Rewrite the rows from the line that contains "You are a computer-use agent. The" through the end of the rows, replacing "Status" with "Settings" and leaving everything else unchanged.

____________________

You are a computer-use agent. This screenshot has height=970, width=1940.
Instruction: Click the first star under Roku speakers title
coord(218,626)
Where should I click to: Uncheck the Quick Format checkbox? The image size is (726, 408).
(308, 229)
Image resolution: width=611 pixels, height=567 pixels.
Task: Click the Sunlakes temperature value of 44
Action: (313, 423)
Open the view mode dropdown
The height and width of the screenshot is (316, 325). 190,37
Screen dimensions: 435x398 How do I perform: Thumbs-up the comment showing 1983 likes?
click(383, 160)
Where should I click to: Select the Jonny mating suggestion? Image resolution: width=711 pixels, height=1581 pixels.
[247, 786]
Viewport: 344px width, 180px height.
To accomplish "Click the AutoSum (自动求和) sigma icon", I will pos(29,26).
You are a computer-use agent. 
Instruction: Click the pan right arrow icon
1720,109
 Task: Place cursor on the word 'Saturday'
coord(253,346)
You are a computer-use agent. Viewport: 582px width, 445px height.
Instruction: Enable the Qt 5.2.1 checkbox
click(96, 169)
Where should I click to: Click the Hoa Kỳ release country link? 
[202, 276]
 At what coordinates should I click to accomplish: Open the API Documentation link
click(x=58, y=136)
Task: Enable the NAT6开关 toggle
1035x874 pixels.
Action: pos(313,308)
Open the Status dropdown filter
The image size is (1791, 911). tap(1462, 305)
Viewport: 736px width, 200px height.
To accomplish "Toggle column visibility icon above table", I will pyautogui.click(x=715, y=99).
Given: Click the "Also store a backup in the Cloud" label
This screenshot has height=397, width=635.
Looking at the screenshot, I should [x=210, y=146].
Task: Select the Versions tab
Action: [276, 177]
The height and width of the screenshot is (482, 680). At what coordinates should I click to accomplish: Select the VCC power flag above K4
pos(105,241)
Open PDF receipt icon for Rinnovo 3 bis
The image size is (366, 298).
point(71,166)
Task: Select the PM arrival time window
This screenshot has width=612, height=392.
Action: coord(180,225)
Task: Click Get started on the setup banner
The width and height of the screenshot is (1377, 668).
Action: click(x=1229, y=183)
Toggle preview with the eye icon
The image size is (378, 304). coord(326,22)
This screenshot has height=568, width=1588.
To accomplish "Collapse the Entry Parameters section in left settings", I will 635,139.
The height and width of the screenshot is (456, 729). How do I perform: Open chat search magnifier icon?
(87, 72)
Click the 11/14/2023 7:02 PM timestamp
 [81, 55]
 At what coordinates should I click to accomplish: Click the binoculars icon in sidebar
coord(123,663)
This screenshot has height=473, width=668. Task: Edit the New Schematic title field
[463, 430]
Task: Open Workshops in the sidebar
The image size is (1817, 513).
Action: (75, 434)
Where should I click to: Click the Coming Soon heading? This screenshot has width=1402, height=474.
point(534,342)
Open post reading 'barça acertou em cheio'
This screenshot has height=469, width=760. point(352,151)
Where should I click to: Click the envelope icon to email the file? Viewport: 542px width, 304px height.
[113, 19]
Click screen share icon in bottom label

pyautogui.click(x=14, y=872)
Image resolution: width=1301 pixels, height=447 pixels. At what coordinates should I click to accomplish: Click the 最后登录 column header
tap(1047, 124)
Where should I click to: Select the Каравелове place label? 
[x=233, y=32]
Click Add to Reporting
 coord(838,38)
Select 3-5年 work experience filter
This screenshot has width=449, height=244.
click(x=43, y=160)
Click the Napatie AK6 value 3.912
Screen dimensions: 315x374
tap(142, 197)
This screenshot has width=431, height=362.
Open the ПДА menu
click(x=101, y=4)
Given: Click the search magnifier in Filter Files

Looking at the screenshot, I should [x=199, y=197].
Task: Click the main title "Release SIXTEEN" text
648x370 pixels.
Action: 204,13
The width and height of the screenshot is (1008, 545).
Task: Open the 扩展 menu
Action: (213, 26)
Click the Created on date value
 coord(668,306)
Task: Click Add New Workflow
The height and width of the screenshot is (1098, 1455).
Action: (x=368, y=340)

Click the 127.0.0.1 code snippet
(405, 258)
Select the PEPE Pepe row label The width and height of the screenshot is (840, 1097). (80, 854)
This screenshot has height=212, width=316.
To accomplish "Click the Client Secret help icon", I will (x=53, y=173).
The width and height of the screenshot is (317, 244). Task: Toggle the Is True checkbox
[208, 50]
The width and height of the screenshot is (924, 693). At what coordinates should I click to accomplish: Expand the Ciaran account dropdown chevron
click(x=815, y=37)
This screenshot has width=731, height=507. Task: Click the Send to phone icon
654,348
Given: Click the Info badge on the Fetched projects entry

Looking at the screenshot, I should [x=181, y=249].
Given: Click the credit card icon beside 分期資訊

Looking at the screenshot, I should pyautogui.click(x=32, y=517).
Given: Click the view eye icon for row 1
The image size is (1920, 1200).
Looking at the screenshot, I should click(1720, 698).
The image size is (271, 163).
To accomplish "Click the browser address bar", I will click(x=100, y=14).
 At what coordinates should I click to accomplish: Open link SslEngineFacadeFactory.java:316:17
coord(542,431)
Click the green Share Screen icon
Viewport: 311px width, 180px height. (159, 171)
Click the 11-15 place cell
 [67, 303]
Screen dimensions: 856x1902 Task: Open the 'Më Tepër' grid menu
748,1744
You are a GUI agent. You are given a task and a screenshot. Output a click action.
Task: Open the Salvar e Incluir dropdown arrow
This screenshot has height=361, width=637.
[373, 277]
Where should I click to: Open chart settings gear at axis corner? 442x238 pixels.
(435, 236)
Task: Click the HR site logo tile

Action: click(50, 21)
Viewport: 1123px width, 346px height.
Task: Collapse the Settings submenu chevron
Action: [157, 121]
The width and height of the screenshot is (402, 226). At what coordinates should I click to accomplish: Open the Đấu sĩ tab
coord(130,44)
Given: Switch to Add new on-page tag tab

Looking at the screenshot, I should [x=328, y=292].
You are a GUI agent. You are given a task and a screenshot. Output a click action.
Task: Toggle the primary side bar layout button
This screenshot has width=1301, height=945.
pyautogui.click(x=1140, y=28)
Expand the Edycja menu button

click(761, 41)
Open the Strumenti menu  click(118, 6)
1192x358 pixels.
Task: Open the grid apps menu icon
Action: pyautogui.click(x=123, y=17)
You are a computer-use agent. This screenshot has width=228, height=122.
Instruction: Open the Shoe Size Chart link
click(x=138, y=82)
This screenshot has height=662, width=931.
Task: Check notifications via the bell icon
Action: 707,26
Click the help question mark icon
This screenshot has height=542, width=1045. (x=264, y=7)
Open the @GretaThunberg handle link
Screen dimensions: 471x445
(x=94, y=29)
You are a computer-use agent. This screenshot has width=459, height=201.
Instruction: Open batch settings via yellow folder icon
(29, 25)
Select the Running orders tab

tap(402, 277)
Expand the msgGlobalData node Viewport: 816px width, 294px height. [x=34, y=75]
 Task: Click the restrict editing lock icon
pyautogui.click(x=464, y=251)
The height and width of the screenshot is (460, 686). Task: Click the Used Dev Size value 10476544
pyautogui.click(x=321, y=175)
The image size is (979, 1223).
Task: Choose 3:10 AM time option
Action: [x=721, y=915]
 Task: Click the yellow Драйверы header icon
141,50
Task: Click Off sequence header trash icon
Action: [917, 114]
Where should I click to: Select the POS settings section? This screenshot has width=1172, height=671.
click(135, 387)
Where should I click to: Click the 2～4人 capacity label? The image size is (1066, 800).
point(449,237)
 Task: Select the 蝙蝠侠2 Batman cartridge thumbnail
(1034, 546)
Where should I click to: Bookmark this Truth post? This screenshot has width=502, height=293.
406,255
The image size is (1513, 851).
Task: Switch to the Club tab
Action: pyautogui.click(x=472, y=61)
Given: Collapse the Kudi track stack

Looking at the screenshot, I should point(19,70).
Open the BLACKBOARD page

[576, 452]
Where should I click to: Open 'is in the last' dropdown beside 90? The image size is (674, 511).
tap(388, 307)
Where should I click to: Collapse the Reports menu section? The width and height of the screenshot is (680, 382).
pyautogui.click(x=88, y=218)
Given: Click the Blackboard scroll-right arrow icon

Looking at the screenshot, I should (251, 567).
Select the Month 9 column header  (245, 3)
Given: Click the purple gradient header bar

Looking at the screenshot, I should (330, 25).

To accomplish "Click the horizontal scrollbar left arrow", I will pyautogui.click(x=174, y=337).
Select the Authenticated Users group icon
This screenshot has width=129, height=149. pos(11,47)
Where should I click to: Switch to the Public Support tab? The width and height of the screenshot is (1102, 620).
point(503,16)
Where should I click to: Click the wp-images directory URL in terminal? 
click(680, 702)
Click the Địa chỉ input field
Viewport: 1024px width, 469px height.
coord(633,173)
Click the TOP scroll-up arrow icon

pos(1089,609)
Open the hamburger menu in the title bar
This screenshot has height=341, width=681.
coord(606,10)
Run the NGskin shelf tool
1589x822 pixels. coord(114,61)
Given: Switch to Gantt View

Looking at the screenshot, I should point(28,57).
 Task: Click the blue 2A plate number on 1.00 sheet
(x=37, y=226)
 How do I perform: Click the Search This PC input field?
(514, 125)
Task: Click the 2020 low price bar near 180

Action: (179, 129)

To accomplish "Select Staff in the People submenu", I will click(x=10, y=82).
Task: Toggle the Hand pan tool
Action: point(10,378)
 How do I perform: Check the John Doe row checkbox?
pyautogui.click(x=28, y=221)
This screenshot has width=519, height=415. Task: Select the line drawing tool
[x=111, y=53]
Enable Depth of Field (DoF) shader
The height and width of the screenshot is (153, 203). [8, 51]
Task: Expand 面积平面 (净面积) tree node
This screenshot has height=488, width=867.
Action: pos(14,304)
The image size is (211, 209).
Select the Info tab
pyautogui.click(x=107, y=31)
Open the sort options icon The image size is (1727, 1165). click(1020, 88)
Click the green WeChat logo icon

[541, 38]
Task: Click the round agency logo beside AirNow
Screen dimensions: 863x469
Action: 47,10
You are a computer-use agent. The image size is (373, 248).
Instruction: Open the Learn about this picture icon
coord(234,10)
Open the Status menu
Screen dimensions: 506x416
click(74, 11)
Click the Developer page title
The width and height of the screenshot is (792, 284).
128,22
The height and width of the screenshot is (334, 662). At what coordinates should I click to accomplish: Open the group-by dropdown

____________________

ANSWER FOR THE TASK ▸
You are a computer-use agent. The image size is (373, 248).
Instruction: Open the Learn about this picture icon
coord(234,10)
Open the Settings menu
Screen dimensions: 506x416
click(74, 11)
Click the Developer page title
The width and height of the screenshot is (792, 284).
128,22
The height and width of the screenshot is (334, 662). At what coordinates should I click to accomplish: Open the group-by dropdown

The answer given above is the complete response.